:: DATA TO USE

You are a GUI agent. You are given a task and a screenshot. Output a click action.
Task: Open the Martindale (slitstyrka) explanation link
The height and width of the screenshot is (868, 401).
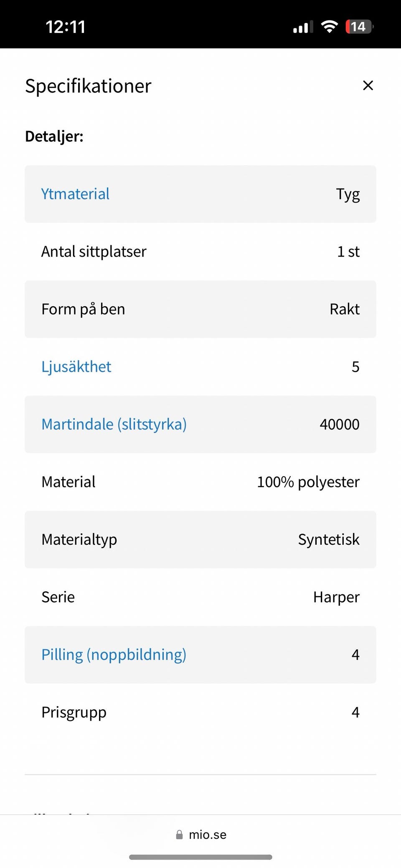(114, 424)
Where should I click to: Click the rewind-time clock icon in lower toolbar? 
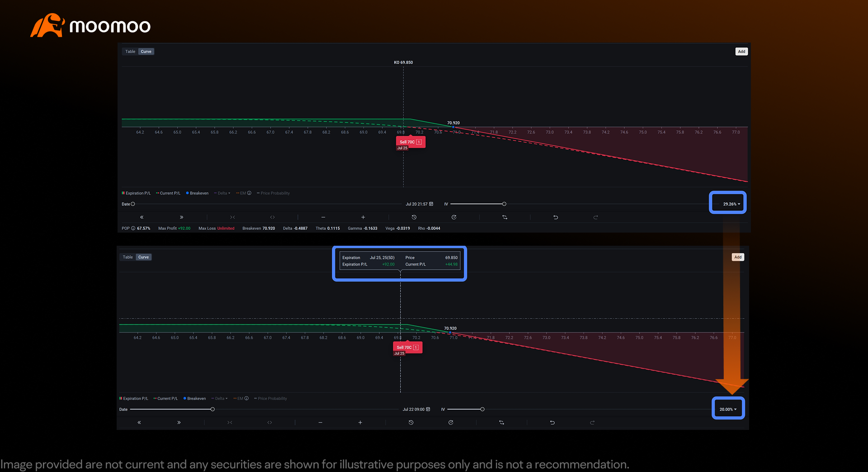pos(411,423)
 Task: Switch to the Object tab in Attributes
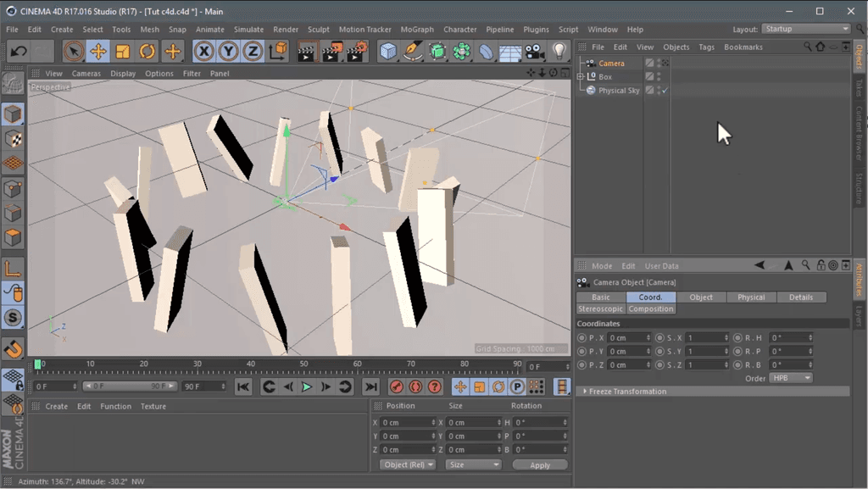[701, 297]
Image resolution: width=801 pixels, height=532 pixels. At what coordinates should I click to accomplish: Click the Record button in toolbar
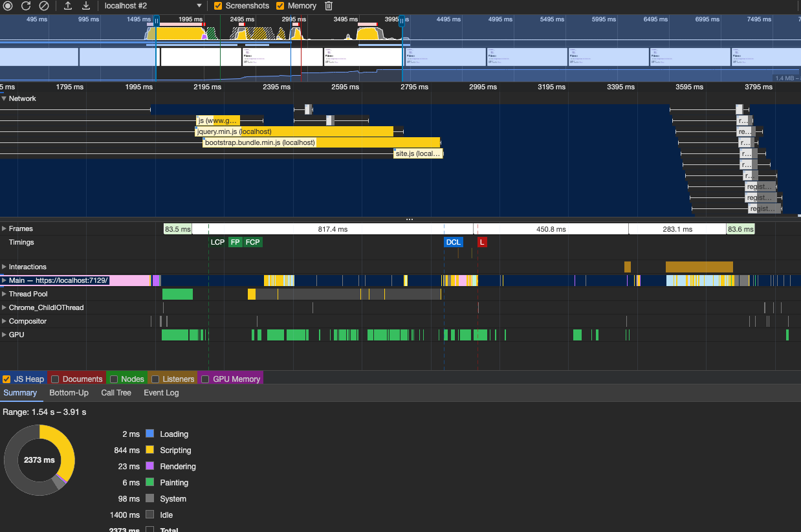(x=8, y=6)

::::

**REQUIRED WORK:** Write every entry again exactly as given, skipping the pictures.

**EXERCISE RESULT:**
You are a GUI agent. You are given a task and a screenshot. Output a click action.
Task: Open the Martindale (slitstyrka) explanation link
The height and width of the screenshot is (868, 401).
(114, 424)
Where should I click to: Click the rewind-time clock icon in lower toolbar? 
pos(411,423)
 Task: Switch to the Object tab in Attributes
[701, 297]
Image resolution: width=801 pixels, height=532 pixels. At what coordinates should I click to accomplish: Click the Record button in toolbar
(x=8, y=6)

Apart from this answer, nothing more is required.